The book actually reads as an extended paper whereby Boas and Ciochon present Dragon Bone Hill as a test case for their theory of Clinal-replacement, as opposed to "Out of Africa" and Multi-regionalism theories ) for the evolution and geographical diffusion of hominids. That is not to suggest that the book is by any means a dry account, rather that it is a very well put together, step by step, gathering, analysis, and discussion of the evidence in support of their theory. They begin with a fascinating account of the discovery and early excavations at the Chinese site including the work of Davidson Black, Franz Weidenreich, and the later collaboration between Weidenreich and Von Koenigswald in establishing the relationship between Peking Man (Sinanthropus pekinensis) and Java Man (Pithecanthropus erectus). The chapter on the WW II fate of the Peking Man fossils reads like a detective story and ends in the authors conclusion that the bones, tossed onto the lawn of the medical college by the invading Japanese, were likely gathered up by the local Chinese and ground to powder for use as traditional "dragon bone" medications. Also covered is Weidenreich's association with and influence on the geneticist Theodosius Dobzhansky and the work of Sherwood Anderson who helped establish the "new physical anthropology", a synthesis of Weidenreich's traditional physical methods and Dobzhansky's newly developed genetic analysis.

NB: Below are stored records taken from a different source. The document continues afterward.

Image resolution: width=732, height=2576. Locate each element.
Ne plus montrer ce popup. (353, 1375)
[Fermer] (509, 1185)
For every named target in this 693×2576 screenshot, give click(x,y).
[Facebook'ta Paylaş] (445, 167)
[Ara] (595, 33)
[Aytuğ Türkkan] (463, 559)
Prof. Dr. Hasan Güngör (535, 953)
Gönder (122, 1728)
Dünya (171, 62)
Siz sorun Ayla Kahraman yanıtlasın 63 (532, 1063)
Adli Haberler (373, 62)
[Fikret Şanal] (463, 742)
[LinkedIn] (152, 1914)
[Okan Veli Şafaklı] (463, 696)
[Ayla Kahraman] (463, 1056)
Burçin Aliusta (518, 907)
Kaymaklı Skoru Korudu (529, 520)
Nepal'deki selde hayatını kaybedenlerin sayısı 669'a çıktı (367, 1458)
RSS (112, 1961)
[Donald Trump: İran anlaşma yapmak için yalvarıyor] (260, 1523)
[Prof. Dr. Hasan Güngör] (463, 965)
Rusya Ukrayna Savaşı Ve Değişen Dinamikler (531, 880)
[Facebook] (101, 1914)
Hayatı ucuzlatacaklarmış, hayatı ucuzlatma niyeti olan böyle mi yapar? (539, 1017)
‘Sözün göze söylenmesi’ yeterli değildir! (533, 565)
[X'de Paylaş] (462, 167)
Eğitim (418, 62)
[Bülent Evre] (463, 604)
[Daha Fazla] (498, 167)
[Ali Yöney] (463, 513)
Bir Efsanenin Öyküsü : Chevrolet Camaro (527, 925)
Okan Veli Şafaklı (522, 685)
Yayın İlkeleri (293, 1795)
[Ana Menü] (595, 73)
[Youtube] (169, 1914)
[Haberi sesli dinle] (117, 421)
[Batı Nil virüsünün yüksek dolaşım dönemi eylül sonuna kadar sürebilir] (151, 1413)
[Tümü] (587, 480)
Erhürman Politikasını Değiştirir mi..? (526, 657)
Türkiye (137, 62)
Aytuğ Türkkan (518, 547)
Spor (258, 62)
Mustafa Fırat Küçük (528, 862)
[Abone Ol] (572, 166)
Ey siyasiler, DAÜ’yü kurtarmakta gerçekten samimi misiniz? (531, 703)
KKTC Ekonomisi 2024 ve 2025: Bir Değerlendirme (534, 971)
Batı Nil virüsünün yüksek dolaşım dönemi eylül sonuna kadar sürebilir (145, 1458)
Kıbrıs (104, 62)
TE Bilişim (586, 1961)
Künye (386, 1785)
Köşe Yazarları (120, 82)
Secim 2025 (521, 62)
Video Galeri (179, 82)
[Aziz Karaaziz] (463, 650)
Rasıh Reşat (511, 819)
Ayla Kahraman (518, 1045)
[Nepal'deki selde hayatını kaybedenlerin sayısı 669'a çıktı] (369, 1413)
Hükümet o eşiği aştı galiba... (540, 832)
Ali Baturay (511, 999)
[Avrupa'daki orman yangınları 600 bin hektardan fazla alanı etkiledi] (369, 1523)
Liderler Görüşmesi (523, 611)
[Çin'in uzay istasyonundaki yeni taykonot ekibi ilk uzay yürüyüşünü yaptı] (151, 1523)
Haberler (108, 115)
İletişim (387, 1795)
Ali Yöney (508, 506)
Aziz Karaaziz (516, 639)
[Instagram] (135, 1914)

Succeeding chapters detail the findings at Dragon Bone Hill and how the evidence either supports or refutes our understanding of the evolution of Homo erectus. Factors such as predation vs scavenging, the use of fire, the ability for human speech, and paleo-environmental adaptations are considered in detailed but still lively prose. Things do become a bit more dense when it comes to the presentation of their Clinal-replacement theory and it is best to already be familiar with the two main competing theories of human evolution, speciation, and gene flow.
My only disappointing moment was in reading the final pages where the authors suggest that the high degree of intra-species violence they attribute to H. erectus due to its thickened cranial vault (plausible) still echoes in us, their descendants: "Homo sapiens...has the cultural choice of applying (its newly evolved), beneficent emotions to the whole species, or of maintaining the primitive status quo of Homo erectus, an unreasoning, noninclusive, and xenophobic collective state of mind formerly termed "savagery" and "barbarism" or alternatively, "patriotism", "nationalism", or "tribalism." ...What utter ivory-tower liberal pap!
Overall a book very much worth recommending especially to any anthropology major interested in the subject.
This was OK, but just OK. The "Ice Age aga of Homo erectus" was more like a Jazz Age saga of lost and stolen skullbones. A lot of time is spent explaining scientific terminology and principles, which is fine as far as it goes, but the authors never really get down to what they promise in the title -- information on the daily life of a wildly-successful early hominid. Their explanation for the reasons behind the strikingly different skull conformation of this species is, well, questionable. How can they ever back up a hypothesis like this without the evidence available? And even I, a silly social worker, know that they are reasoning backward. You don't evolve a feature because it's going to help future generations. It just doesn't work that way.